[Opening DATA SHOWN section]
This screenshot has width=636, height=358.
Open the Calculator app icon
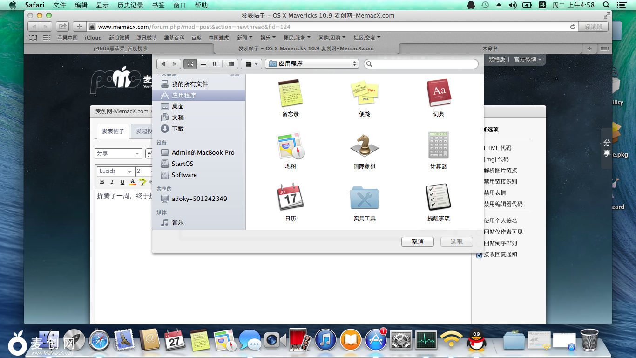(x=438, y=145)
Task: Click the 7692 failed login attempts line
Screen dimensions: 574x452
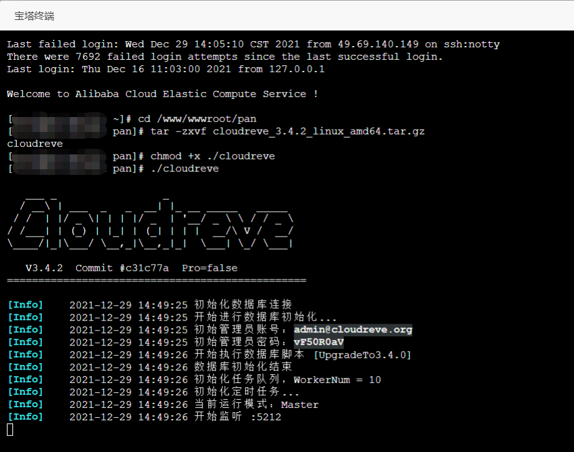Action: click(x=224, y=57)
[Closing DATA SHOWN section]
BRIEF: Above are records to transcribe exactly; leave their pictures out.

ANSWER FOR THIS EXERCISE:
This screenshot has width=636, height=358.
Open the Calculator app icon
(x=438, y=145)
Task: Click the 7692 failed login attempts line
Screen dimensions: 574x452
Action: click(x=224, y=57)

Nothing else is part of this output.